■ **WHAT IS BEING ASKED**
Write out the lockdown survival text below from "This is a concrete" up to and including "happy or skinny.", substituting "hairdresser" for "salon".

#### EXTRACT PROVIDED ####

How to survive 300+ days in lockdown

A lifetime of mental illness prepared me for this

90% of my lockdown

It’s been a long road but after many many (many) months of lockdown in Melbourne, I’ve collated my top 11 findings to get through, or just keep busy.

It won’t change your life but maybe make it a little less unbearable.

1.Classism is gone

This is my fave. Peter Rowsthorn (Brett from Kath and Kim) for example he is an established Australian actor who was out of work and started driving trucks to support his family. What a fucking legend.

People who lost their corporate blue-collar jobs and now serve at the deli in Woolies, I salute you. Who cares what you do for work we’re all just trying to survive. So, be extra nice to people who serve, wait on, deliver to (etc) you. You don’t know their story but my god I think they’re great.

2. Don’t dye your hair

This is a concrete rule that should be applied to all years. I’ve dyed my hair every colour under the sun, the scent of box-dye still pricks my anxiety.

Do not add to your stress levels when you can’t get to the salon to fix the homemade bleach job that’s formed the aggressive shape of a murky orange (wide) headband that does not below on your head.

And no, you (Erika) do not need a fringe.

3. Having low standards for each day means they usually turn out okay

I started my March lockdown in the sourdough making, I’ll start a new course, start a side hustle, finally some time to work on my 6 pack (that’s never existed), future yogi mindset.

I pushed myself to work out every day to the point the few people I saw were telling me they’d never seen me so happy or skinny.

On the inside, I was a fucking mess. My partner lost his job, I was covering all our expenses. I was skipping meals due to subconsciously needing control, from there my disordered eating crept back into my life.

I couldn’t walk past my reflection without pausing to see if my stomach was flat enough or you could see my double chin. I was burning the candle at both ends, scared of everything in the present and what was to come.

The second lockdown came and I did fuck ALL. I recommend it, just pat yourself on the back because you showered that day.

You don’t need to transform your outside world when things fall apart, it’s time to turn in. Keep your happiness standards low and just fucking survive it. Every day is self-care Sunday during the lockdown.

4. Read books

About anything. Stop thinking they will change your life. You’re in lockdown baby. Shit isn’t changing. My kindle became my saviour during lockdown, I don’t care I look like a crazy bat on the train reading 50 shades of grey — it’s the cost per wear! Get yourself a kindle. I went for a refurb option that’s half the price.

When you’re really into a book it takes you to another place. Time flies and you feel good about spending hours sitting down (win!).

5. Don’t watch the news

If you can. A pandemic mixed with the US election is a disaster. It’s like a Stephen King film mixed with a reality TV show. Full-blown fucked. It’s fearmongering, the media pulls you in and reminds you the world is a mess.

#### ENTRIES PROVIDED ####

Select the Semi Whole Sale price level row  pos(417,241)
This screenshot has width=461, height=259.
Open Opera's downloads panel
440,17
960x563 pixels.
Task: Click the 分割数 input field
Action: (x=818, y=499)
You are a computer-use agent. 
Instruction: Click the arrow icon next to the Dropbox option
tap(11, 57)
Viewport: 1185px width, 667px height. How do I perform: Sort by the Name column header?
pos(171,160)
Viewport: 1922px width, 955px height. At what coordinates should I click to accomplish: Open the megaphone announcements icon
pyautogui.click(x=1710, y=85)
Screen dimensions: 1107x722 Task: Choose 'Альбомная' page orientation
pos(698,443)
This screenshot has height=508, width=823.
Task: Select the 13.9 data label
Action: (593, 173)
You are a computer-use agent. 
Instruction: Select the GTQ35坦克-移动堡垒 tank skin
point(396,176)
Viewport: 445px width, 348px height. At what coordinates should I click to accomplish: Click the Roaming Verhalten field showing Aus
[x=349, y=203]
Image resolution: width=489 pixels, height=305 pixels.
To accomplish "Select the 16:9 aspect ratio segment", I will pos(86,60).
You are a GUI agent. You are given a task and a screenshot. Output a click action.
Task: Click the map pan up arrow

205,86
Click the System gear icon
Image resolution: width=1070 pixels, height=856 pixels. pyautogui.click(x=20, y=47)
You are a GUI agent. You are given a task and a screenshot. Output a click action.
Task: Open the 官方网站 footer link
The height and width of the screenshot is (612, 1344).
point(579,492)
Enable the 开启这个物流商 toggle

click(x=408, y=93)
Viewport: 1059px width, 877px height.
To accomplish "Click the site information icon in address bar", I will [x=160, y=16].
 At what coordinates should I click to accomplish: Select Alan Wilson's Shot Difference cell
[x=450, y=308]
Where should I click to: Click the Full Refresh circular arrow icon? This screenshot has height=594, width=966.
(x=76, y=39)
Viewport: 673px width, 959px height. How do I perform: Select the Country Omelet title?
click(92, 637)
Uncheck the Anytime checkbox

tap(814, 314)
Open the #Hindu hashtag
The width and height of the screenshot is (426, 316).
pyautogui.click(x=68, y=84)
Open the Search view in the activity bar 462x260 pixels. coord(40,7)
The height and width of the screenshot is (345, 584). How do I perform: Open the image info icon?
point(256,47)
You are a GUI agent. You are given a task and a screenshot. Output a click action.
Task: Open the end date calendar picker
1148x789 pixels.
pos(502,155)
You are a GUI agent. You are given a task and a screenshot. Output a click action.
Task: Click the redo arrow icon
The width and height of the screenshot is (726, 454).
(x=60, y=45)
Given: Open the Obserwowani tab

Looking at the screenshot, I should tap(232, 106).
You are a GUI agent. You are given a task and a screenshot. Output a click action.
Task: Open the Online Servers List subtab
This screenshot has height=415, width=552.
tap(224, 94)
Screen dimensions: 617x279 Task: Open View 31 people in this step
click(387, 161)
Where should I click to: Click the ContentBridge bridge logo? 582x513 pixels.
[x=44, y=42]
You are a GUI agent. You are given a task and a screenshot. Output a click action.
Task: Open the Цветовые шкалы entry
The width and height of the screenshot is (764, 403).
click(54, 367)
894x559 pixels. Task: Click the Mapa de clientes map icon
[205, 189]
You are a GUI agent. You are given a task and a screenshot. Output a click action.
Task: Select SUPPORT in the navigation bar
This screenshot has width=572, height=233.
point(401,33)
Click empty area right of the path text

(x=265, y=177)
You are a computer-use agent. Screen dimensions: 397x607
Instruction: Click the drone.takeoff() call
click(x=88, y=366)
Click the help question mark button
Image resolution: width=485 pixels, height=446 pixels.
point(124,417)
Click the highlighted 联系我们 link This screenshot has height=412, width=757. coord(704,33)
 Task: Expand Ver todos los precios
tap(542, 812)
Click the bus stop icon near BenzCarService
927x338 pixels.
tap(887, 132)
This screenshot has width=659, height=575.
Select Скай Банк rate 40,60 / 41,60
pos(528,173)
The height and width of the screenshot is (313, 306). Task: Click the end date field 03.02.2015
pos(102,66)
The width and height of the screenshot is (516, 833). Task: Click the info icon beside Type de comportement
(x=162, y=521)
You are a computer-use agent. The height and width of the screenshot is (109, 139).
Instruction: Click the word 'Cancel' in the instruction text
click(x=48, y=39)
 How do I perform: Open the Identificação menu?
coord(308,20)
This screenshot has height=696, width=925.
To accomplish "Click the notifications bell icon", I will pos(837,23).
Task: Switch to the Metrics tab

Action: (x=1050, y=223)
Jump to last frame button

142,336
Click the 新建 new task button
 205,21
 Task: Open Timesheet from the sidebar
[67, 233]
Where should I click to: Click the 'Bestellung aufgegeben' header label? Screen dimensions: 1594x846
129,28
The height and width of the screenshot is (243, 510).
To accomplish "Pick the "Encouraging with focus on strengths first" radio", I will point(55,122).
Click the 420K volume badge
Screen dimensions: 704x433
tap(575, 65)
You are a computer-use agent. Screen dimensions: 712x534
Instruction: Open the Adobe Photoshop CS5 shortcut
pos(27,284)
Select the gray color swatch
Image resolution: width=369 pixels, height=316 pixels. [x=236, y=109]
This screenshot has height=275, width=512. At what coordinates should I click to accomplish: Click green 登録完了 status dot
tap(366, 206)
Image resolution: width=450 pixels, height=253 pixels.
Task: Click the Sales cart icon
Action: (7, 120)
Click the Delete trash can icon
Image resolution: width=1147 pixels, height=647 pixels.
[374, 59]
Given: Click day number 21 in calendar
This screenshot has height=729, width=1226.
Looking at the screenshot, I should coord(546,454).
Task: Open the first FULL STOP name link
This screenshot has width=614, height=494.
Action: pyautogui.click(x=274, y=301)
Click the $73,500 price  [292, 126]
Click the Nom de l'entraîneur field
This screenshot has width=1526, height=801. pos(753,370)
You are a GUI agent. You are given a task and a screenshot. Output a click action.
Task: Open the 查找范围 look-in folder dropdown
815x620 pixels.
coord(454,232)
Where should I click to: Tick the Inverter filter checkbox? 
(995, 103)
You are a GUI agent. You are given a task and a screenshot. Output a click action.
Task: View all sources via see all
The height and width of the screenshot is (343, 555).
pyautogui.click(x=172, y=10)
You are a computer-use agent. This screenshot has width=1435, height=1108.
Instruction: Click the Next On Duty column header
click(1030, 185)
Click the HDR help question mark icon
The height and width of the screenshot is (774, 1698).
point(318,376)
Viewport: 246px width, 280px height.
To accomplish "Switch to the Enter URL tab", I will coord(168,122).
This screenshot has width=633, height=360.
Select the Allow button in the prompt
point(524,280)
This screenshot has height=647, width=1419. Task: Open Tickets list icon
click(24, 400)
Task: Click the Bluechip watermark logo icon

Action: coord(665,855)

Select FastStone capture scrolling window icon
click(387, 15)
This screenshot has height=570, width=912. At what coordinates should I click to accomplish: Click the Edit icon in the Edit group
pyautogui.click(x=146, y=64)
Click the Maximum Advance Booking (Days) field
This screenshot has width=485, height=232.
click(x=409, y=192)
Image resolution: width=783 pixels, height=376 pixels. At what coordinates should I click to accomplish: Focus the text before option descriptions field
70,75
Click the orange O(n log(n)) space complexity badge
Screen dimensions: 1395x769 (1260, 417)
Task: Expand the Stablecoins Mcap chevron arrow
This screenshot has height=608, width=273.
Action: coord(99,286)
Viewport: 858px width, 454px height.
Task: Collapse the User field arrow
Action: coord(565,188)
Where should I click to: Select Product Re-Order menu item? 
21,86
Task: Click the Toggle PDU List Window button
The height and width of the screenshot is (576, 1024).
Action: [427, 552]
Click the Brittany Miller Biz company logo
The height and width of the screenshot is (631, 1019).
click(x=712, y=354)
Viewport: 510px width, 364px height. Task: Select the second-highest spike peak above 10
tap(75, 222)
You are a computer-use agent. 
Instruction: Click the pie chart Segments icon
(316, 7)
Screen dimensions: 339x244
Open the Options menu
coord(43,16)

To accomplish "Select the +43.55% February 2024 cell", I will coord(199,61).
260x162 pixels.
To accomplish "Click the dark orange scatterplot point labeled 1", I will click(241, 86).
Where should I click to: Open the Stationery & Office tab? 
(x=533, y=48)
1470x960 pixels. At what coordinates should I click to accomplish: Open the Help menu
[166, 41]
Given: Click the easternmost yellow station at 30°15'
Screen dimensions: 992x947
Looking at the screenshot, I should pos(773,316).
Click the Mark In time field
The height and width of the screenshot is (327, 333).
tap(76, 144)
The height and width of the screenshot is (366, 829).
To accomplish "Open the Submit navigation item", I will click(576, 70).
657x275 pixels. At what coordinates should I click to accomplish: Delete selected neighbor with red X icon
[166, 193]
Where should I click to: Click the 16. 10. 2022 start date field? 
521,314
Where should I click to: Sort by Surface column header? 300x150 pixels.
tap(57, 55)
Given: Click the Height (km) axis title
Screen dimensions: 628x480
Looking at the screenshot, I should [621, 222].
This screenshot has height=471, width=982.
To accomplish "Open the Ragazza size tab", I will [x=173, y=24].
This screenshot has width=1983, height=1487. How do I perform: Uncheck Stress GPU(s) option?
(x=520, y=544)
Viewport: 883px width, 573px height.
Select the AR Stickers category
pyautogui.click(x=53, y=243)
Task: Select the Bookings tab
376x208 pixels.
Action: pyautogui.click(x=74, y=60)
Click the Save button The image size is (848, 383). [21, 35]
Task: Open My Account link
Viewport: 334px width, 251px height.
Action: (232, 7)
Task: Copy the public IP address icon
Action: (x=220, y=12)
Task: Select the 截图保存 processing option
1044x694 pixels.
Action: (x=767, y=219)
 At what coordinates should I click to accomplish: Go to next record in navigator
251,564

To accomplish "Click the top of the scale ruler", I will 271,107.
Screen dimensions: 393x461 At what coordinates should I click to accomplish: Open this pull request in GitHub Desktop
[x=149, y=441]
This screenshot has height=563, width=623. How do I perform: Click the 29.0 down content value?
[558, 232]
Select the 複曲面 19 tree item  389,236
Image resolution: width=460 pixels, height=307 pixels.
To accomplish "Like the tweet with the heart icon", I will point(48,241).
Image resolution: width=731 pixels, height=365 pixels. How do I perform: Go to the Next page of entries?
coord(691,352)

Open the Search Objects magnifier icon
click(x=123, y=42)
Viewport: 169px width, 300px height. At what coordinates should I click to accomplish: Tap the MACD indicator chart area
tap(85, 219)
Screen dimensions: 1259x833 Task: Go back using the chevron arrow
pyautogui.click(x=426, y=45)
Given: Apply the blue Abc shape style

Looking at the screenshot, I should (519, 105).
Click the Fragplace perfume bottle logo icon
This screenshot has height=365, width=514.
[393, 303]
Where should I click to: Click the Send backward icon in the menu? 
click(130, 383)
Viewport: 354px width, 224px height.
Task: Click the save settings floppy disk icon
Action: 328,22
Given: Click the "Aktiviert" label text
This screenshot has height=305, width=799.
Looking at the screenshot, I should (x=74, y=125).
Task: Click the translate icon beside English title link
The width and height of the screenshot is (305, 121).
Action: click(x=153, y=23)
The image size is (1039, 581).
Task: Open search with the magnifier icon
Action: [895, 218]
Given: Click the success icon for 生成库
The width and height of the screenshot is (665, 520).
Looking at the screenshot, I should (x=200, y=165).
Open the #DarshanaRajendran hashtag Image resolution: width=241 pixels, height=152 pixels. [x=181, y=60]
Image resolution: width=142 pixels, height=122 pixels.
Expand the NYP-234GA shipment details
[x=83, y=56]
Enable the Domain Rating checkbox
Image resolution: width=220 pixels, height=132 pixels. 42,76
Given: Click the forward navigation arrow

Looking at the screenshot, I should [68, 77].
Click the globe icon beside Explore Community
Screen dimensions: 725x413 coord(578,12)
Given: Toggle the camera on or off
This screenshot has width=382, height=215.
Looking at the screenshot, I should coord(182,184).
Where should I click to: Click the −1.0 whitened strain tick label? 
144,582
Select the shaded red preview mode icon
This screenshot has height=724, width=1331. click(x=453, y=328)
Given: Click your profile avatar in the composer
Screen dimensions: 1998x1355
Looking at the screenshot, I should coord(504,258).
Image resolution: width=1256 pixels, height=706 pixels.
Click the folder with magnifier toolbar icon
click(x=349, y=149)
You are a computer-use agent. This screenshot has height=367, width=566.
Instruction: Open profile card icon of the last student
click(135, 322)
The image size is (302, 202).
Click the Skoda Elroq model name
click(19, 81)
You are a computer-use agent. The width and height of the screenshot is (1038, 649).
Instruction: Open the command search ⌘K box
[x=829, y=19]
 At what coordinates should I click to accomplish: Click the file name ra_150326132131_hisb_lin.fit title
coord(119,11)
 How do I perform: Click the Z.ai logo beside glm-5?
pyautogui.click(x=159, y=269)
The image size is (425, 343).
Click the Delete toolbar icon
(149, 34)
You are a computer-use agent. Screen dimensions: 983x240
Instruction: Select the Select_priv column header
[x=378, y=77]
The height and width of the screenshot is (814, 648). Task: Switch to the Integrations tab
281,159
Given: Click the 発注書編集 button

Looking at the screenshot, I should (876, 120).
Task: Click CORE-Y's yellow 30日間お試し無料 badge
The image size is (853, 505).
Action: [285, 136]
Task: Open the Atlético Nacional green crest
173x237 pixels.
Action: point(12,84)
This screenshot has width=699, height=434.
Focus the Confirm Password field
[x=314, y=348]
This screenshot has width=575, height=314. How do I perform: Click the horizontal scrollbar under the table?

####

■ **WRITTEN REPLY**
This is a concrete rule that should be applied to all years. I’ve dyed my hair every colour under the sun, the scent of box-dye still pricks my anxiety.

Do not add to your stress levels when you can’t get to the hairdresser to fix the homemade bleach job that’s formed the aggressive shape of a murky orange (wide) headband that does not below on your head.

And no, you (Erika) do not need a fringe.

3. Having low standards for each day means they usually turn out okay

I started my March lockdown in the sourdough making, I’ll start a new course, start a side hustle, finally some time to work on my 6 pack (that’s never existed), future yogi mindset.

I pushed myself to work out every day to the point the few people I saw were telling me they’d never seen me so happy or skinny.